The friendly and mysterious merchant returns from the original to sell you new guns and upgrade them when needed. He is just as memorable and quotable as in the classic game. While taking down, Los Iluminados Leon will come across plenty of rare and valuable items that can be sold to the merchant to fund your growing arsenal. You can combine certain treasures to increase their value. What’s new in the remake is the ability to choose which colour gems you adorn certain items with.  Do you add a ruby to the pendant now, or wait until you come across a yellow diamond later? While both gems will increase the pendant’s value, the diamond will add more than the ruby. This adds just a little extra strategy to the original game’s method. The other simple but genius addition is the ability to store weapons whenever you reach a typewriter. This means that you no longer need to sell a gun you no longer plan on using for a while to make space in your inventory. I’m working on having every fully upgraded weapon in the game simultaneously. A feat that would have been impossible in the original. 

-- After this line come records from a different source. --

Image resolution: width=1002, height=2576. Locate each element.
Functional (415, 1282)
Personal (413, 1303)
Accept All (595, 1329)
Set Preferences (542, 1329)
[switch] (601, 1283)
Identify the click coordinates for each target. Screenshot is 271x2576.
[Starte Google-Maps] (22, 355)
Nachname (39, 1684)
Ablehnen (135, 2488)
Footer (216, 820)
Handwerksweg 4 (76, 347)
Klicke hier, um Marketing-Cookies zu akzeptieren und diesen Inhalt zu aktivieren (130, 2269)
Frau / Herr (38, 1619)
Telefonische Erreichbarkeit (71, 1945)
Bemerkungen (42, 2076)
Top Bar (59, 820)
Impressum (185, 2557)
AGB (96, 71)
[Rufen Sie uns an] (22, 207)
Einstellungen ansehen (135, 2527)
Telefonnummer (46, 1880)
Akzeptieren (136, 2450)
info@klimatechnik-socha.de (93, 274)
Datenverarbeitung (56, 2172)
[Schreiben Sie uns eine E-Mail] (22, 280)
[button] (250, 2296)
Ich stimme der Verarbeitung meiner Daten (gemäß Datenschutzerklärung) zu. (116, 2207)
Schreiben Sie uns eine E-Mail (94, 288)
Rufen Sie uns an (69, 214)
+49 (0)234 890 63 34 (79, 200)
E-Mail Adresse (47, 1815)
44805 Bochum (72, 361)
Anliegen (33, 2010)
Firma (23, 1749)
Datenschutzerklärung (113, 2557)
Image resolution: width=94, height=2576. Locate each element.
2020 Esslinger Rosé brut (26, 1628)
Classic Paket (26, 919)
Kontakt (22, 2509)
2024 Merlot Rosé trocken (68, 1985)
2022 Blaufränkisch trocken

If you’ve played the original RE4, then a lot of the areas you visit and enemies you slaughter in the remake will feel familiar. That’s not to say that it’s an exact remake. Things have been altered here and there. For example, you will still go through the rural Spanish village until you reach the lake and battle Del Lago. But now, the lake and the village are one giant area with no loading zones and plenty of hidden treasure and side quests. Unlike the original game, you won’t visit an area once and then move on, leaving it behind forever. Requests from the Merchant, such as destroying a certain number of blue medallions or taking on an optional boss, will see you backtracking to old locations. If you’re trying to upgrade your weapons fully, you will also need to purchase a treasure map and backtrack to mop up any valuable bits you left behind. This takes the fantastic level design from the original and expands it, naturally connecting everything.

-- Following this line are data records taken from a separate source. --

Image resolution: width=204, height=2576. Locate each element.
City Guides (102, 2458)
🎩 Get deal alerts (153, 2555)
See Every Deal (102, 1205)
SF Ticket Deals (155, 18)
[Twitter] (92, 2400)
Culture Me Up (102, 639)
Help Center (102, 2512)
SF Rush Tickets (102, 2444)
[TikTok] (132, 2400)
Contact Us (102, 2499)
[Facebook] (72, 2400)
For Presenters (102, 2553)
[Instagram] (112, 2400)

The presentation is the last thing I want to discuss before moving on to the summary. This aspect of the original has aged the most since its 2005 release on the GameCube. Don’t get me wrong, Resident Evil 4 was a tour-de-force back when it was first released, but that was almost two decades ago. The remake lives up to the original’s legacy and feels like it’s pushing new boundaries. I’ve owned an Xbox Series X for a year, and yet the Resident Evil 4 remake is the first game that feels like it’s truly “next-gen”. Everything from the massive levels being one seamlessly open area to the lighting to the incredible models and the amount of clutter that fills every room up. The sound design is also excellent, with the score adding to the atmosphere and action perfectly during several larger set pieces. 

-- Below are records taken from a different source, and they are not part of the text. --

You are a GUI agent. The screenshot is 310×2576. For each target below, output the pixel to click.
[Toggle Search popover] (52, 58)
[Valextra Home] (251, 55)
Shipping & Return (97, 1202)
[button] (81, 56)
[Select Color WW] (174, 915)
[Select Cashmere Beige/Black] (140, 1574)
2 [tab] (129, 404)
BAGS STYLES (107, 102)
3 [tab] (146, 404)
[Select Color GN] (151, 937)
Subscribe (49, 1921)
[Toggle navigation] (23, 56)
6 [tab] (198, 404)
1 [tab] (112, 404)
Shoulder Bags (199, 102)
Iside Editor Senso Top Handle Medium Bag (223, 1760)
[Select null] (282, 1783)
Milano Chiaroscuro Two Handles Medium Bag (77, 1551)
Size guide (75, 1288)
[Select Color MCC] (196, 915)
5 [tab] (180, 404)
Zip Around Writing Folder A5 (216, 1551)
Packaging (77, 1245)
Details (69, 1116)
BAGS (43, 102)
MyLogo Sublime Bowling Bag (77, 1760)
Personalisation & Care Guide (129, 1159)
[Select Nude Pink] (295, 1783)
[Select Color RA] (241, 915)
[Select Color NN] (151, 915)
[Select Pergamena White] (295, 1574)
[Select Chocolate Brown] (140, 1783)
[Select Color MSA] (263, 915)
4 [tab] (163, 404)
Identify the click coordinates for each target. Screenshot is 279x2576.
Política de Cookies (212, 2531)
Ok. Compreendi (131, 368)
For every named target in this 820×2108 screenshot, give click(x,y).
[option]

Resident Evil 4 was a perfect game back when it was released in 2005; as a testament to that, it’s still an excellent game today. While the graphics are a little dated, and the voice acting and writing are cheesy, the gameplay is still an absolute pleasure to play. That makes it all the more surprising that the Resident Evil 4 Remake is, somehow, even better. The last time I played a game this good was in 2005, when I first played the original RE4. This is a game that everyone should play at least once. The RE4 remake isn’t just one of the best games in the Resident Evil series; it’s one of the best games ever made. While reviewing the original RE4, I said it was a single flaw away from perfection. The remake fixes that flaw, polishes up everything else and delivers an unforgettable experience.

Simply put, this game is perfect.

Recommendation Rating: 10 out of 10.